§ The problem: Using the material that follows, work out how many lines include the word "computer". Your answer should be that number only.

----- Input

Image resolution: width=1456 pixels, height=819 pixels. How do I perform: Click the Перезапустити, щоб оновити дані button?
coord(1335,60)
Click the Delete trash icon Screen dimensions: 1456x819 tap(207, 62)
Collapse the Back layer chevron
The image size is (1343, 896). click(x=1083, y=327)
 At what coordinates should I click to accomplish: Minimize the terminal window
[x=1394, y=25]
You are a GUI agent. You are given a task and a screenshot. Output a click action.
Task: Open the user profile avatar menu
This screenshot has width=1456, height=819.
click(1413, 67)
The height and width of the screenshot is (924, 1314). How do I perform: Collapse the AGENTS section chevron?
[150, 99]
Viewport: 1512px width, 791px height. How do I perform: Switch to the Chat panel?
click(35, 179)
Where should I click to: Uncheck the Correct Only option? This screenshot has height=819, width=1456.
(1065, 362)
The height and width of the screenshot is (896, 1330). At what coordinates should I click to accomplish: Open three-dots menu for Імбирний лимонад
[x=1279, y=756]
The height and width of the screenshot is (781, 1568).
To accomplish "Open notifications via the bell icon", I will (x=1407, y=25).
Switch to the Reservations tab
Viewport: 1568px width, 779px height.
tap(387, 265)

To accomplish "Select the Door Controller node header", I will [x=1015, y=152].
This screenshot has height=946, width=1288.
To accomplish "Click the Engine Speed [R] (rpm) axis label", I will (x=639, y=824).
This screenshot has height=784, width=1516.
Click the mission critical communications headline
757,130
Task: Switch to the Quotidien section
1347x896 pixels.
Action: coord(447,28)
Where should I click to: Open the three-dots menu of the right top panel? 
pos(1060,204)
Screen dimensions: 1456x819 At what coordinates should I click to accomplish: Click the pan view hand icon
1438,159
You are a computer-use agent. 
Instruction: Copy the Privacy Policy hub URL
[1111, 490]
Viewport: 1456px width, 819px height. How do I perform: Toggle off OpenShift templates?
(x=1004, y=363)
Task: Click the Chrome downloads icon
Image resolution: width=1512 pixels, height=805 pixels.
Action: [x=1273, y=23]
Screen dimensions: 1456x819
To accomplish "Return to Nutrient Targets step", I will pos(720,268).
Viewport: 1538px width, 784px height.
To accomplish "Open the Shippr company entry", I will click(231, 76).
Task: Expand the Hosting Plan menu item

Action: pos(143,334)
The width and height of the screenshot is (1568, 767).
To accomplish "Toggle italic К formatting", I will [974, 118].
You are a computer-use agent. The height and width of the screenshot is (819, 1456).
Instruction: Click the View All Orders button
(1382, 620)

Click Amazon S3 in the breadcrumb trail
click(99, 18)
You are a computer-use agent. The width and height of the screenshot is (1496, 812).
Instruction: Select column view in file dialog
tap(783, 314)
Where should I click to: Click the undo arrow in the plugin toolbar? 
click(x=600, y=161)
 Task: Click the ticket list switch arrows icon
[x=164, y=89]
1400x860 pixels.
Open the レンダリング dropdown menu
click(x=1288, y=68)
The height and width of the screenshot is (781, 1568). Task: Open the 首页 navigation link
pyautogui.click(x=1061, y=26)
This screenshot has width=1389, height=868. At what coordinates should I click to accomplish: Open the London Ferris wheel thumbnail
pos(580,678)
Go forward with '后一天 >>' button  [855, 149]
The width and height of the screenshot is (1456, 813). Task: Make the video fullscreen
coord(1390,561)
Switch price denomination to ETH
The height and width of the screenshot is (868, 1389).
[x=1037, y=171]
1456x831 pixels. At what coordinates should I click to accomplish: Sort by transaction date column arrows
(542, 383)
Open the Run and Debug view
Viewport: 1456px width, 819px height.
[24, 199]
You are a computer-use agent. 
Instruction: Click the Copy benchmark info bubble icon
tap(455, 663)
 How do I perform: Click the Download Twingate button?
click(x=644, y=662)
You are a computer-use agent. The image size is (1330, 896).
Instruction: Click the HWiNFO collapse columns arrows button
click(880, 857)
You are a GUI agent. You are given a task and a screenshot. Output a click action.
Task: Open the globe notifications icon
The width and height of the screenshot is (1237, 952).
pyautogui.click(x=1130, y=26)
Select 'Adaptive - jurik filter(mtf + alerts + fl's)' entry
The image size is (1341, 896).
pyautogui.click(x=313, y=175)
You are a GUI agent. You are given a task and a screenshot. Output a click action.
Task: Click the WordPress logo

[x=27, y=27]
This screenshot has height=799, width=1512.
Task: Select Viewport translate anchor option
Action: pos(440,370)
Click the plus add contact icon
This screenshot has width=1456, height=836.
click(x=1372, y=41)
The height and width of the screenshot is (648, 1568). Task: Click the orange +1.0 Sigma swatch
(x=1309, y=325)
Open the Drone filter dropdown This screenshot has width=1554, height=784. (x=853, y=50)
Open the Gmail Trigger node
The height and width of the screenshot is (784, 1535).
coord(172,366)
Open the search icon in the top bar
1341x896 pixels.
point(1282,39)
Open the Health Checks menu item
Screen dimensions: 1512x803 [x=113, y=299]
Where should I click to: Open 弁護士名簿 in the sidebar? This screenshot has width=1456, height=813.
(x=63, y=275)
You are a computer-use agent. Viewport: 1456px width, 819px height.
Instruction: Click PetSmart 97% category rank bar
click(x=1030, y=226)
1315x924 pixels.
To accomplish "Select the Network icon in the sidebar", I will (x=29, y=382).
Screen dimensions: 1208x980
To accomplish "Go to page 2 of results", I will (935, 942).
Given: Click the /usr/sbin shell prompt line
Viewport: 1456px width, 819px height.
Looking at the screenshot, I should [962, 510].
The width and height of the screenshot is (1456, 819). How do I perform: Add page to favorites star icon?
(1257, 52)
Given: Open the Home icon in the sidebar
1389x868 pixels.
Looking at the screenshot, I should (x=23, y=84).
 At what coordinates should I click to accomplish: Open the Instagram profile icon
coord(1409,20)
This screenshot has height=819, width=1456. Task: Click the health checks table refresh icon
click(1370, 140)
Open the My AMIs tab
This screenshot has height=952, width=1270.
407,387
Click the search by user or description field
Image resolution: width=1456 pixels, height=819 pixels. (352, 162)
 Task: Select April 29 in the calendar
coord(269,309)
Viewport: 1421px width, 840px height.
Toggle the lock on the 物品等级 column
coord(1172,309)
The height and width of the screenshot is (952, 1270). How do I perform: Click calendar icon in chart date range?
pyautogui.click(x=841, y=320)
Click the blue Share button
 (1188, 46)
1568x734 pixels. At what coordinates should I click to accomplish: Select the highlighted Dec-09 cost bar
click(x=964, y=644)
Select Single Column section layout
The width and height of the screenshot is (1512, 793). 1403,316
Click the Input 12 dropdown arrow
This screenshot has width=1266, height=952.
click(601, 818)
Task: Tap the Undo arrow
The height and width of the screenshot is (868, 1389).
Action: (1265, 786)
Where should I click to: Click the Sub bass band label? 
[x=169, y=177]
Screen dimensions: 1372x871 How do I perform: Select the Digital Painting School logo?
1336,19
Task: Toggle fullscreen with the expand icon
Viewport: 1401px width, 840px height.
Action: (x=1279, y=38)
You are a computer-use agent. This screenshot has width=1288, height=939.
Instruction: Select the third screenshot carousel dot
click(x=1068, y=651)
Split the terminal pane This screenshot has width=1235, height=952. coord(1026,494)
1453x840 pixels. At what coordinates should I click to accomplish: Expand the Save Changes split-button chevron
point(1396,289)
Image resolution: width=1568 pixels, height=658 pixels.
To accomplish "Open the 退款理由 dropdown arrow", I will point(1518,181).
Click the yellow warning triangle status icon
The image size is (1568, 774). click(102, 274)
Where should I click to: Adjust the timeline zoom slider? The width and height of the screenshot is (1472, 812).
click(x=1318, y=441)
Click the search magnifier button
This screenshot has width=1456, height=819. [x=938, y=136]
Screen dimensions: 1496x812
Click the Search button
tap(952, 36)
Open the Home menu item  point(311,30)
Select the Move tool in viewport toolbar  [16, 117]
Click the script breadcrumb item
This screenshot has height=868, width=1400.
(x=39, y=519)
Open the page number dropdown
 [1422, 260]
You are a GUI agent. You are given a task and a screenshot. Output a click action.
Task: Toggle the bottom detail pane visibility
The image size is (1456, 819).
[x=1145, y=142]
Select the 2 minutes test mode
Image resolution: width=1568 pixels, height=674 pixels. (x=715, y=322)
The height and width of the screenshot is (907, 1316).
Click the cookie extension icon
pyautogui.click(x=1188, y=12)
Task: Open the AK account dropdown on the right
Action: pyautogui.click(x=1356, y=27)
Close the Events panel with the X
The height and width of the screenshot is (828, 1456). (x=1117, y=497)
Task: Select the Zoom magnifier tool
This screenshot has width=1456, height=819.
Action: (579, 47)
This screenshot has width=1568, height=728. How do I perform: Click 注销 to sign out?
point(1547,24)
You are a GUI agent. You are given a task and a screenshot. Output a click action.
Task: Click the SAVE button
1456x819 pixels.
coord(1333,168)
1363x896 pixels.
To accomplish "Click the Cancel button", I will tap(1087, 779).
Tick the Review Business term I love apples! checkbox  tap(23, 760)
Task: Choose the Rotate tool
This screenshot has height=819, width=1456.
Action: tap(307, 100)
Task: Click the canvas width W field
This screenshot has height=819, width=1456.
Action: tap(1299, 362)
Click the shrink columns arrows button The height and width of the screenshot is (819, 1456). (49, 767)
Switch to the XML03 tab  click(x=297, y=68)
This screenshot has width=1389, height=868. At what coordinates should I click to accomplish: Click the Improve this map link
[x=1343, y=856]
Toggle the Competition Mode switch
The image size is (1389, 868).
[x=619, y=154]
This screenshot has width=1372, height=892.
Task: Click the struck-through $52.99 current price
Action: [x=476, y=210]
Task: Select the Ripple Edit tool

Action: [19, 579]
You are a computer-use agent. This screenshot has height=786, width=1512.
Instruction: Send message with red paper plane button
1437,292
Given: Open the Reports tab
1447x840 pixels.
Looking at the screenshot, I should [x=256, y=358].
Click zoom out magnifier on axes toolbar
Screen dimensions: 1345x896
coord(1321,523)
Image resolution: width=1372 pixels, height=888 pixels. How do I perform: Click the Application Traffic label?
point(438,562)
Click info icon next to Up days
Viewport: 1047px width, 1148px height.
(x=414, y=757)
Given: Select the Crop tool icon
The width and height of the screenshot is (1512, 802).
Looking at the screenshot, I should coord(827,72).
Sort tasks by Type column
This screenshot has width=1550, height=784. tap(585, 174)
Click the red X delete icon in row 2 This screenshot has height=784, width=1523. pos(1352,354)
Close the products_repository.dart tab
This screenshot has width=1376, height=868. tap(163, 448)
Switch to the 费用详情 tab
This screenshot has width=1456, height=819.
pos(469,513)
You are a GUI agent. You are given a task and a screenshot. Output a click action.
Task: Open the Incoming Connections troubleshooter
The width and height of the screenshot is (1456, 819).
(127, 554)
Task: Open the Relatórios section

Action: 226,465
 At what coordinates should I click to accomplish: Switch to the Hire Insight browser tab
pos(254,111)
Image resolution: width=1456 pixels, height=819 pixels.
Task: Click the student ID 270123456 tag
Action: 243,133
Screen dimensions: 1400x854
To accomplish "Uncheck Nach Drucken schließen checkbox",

----------

§ Task response: 8